This is a very important perspective as we move closer to the modeling stage.
Spatial Clustering
It is a well established fact that mineral deposits tend to cluster in a spatial sense. This occurs for a variety of reasons: the same conditions that created one deposit occurred nearby and created an identical deposit, or associated mineralization of a different character, or modeling may have underestimated the scope of the mineralized area, or subsequent faulting might have displaced part of the deposit. There are clearly a number of mechanisms, and it has been observed that spatial proximity to known mineralization is a pretty good predictor of mineralization.
There is likely bias to the numbers on clustering, as there are some strong business incentives for mining companies to explore near existing deposits.

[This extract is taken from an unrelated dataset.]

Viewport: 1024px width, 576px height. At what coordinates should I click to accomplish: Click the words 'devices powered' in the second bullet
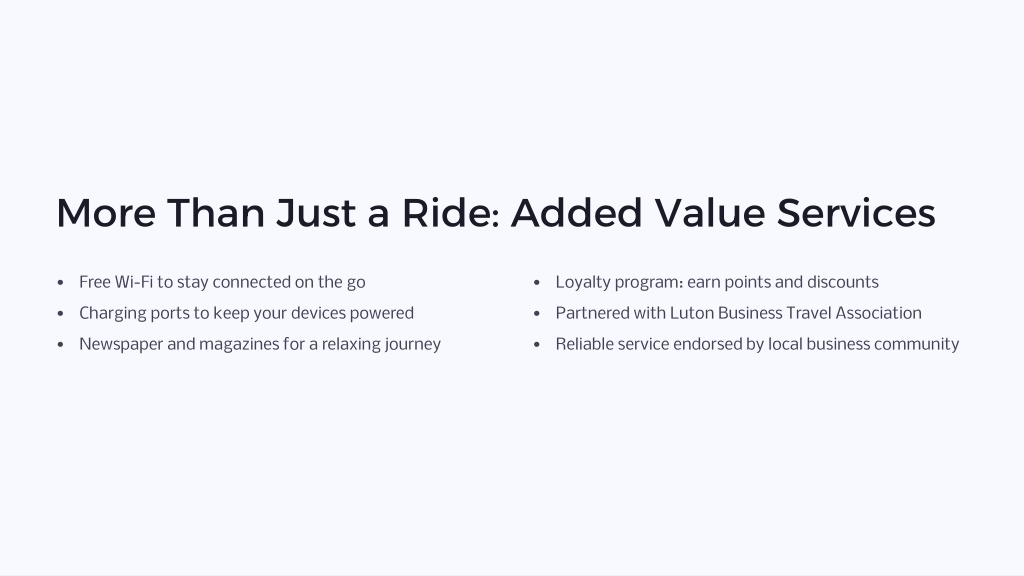353,313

Mining companies are very risk averse (majors especially) and they like to minimize their “unmineralized hole” risk. They tend to drill nearby to expand their reserves with associated mineralization in well-understood geology. They also love an opportunity to reuse infrastructure and permits, and benefit from established social license and goodwill from neighbors, and an existing workforce, all of which are found close to a producing mine.
(People have also done very interesting work clustering on the properties of the mineral deposit, (see this article as well) but it’s more directly useful for supervised learning to focus on spatial clustering)
Voronoi Diagrams
Voronoi diagrams partition the plane into regions assigned to the closest point, so in this case each point in the plane is “assigned” to the nearest deposit. The following code will produce a Voronoi diagram from the deposits:
points = np.vstack((deposits.geometry.x.values, deposits.geometry.y.values)).T
vor = Voronoi(points)
voronoi_plot_2d(vor)
The resulting Voronoi diagram:
There are very dense areas of clustered occurrences (which we also saw in the map) that clutter the diagram and make interpretation difficult. I have left the code in the notebook but I believe there are better alternatives.
KDTrees
With a small number of samples, we can get away with a brute force search for the nearest neighbors of any point in the domain. As soon as we consider a large sample set or a large number of inputs, we should consider a specialized data structure to avoid performance bottlenecks.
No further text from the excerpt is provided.